» Stored items
######

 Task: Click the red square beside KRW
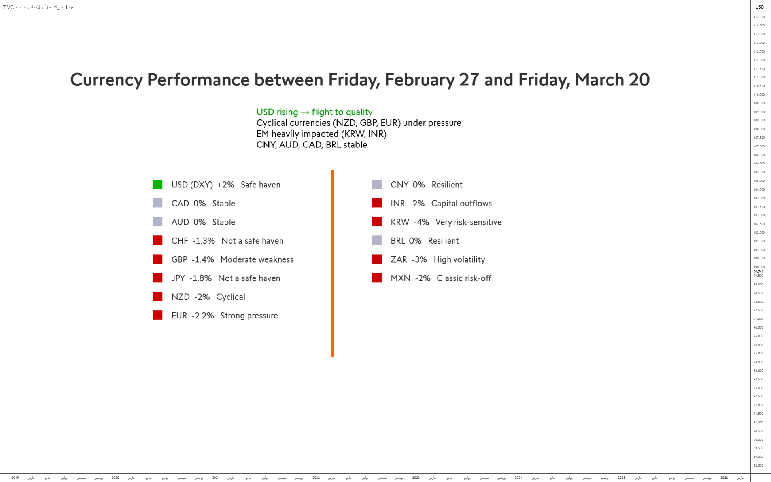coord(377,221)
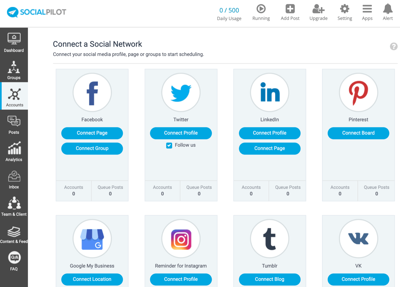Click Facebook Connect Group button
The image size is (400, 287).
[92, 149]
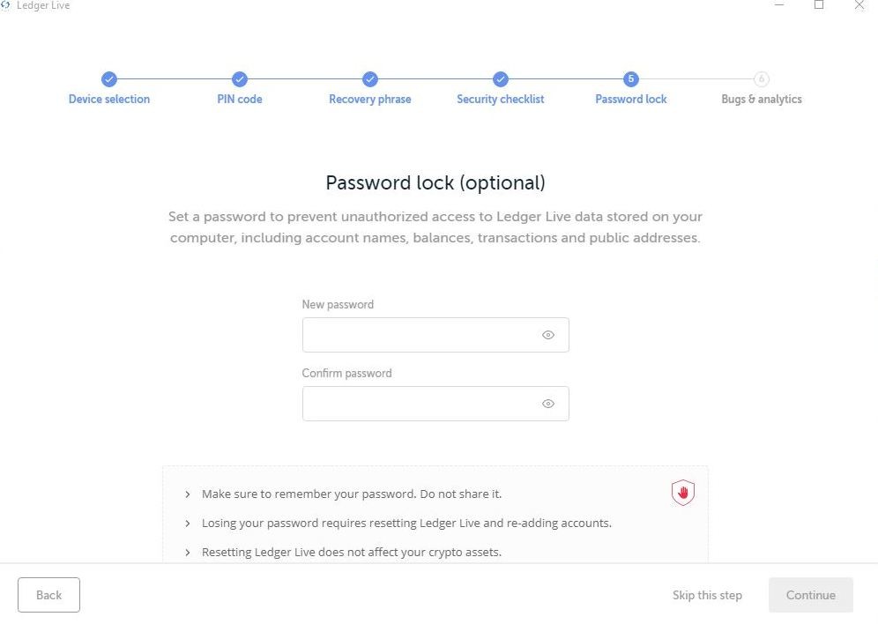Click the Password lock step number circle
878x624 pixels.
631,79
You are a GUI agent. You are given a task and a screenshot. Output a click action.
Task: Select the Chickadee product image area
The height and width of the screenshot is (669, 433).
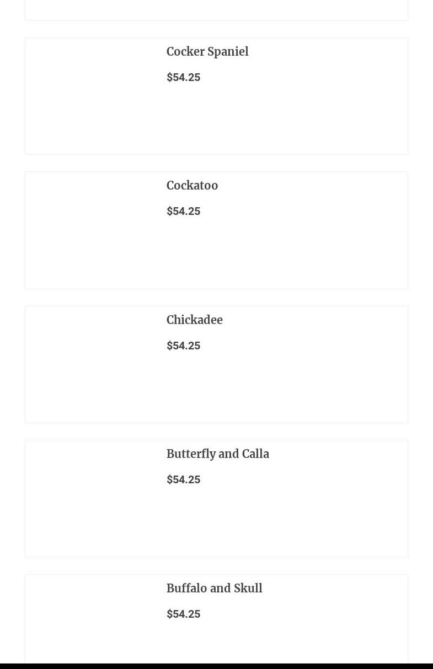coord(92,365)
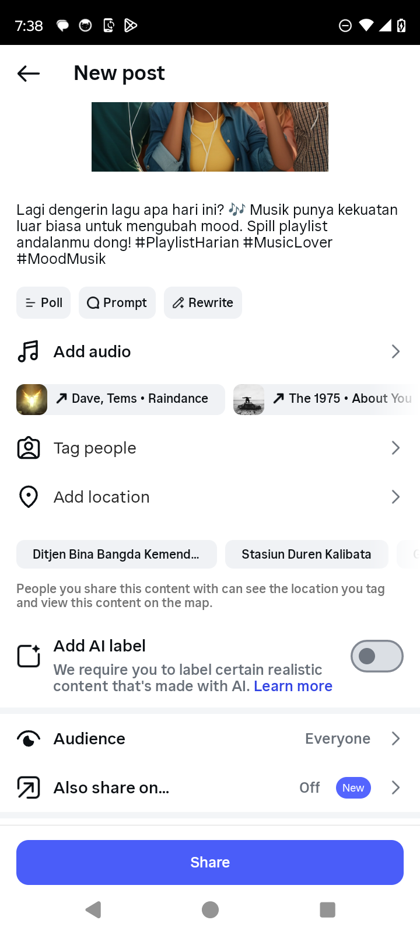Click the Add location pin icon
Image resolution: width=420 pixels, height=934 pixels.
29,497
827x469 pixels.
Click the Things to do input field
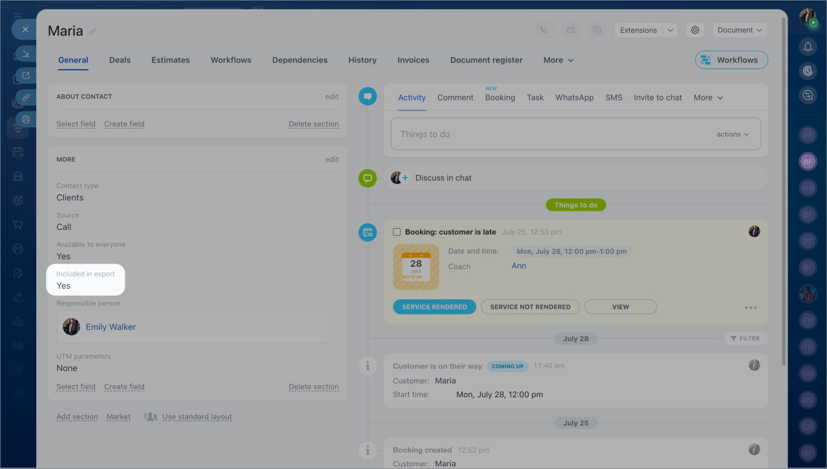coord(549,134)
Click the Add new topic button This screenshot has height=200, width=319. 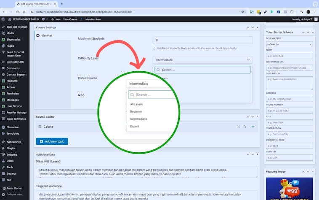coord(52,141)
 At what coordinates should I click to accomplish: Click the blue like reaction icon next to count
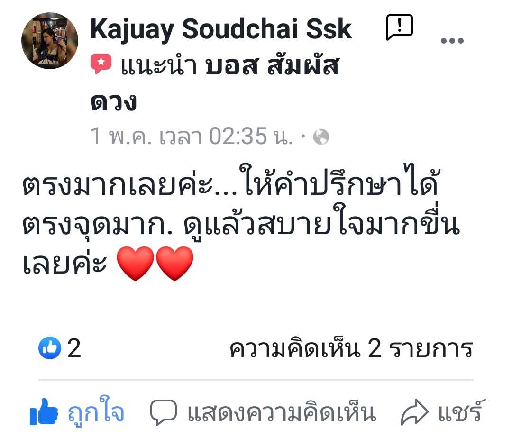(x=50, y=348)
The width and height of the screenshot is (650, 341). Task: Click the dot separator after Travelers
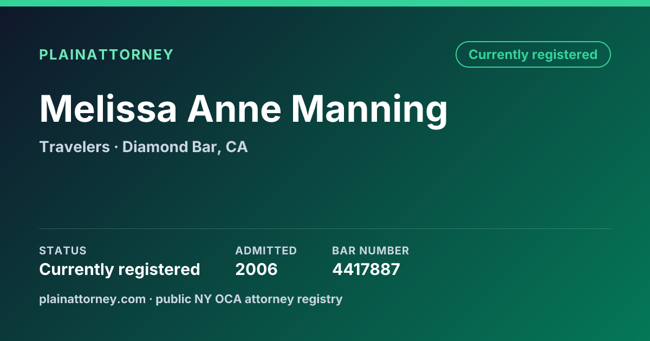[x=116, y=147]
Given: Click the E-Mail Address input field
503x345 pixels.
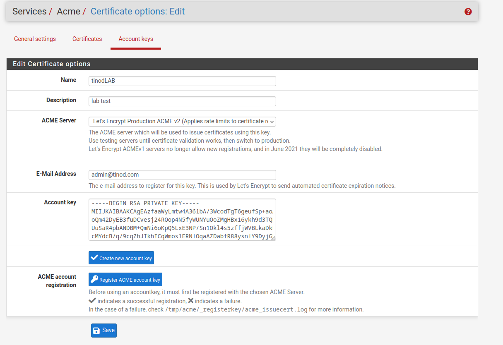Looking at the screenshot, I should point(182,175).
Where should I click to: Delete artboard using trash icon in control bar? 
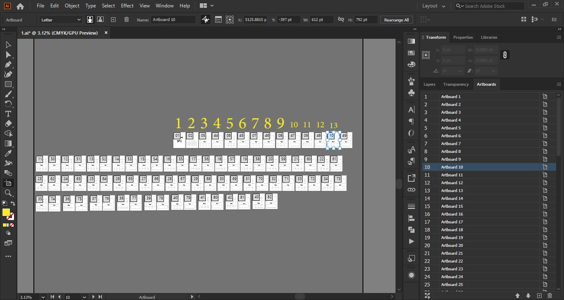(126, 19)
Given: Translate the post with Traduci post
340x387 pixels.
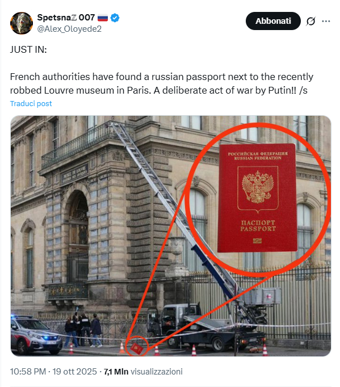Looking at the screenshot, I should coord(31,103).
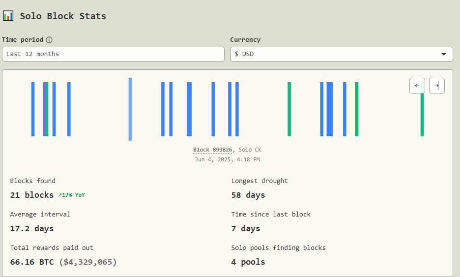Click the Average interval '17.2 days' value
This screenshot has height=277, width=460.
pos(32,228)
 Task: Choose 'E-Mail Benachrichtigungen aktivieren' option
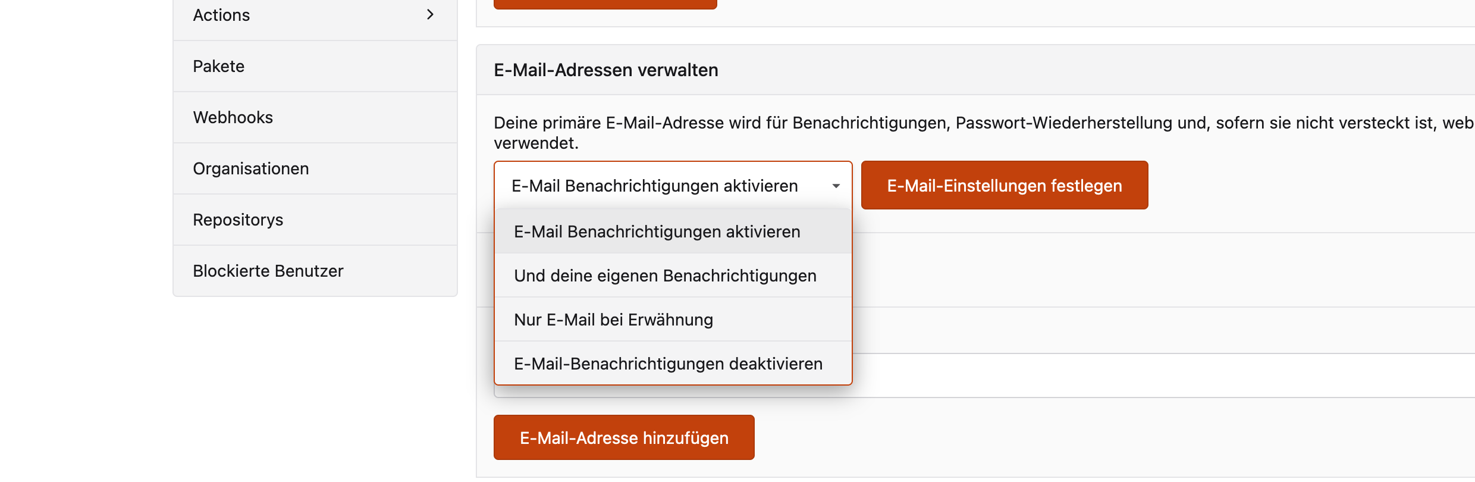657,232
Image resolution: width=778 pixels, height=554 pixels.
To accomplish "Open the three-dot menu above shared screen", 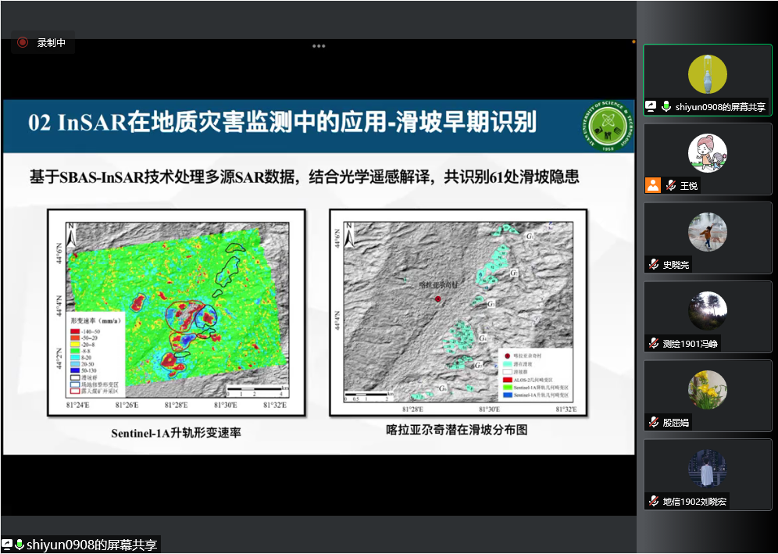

######

» EXERCISE REQUIREMENTS
Write out exactly, please, the lines that start at the one containing "At what coordinates" and run through the final line of the entries, both included, leaving pictures out.

» EXERCISE SOLUTION
 At what coordinates should I click to accomplish: Click the blue like reaction icon next to count
(x=50, y=348)
The width and height of the screenshot is (650, 341). Task: Click the dot separator after Travelers
[x=116, y=147]
Given: Click the E-Mail Address input field
503x345 pixels.
Looking at the screenshot, I should point(182,175).
Where should I click to: Delete artboard using trash icon in control bar? 
(126, 19)
Given: Translate the post with Traduci post
340x387 pixels.
Looking at the screenshot, I should coord(31,103).
Click the Average interval '17.2 days' value
This screenshot has height=277, width=460.
pos(32,228)
 Task: Choose 'E-Mail Benachrichtigungen aktivieren' option
657,232
Image resolution: width=778 pixels, height=554 pixels.
To accomplish "Open the three-dot menu above shared screen", 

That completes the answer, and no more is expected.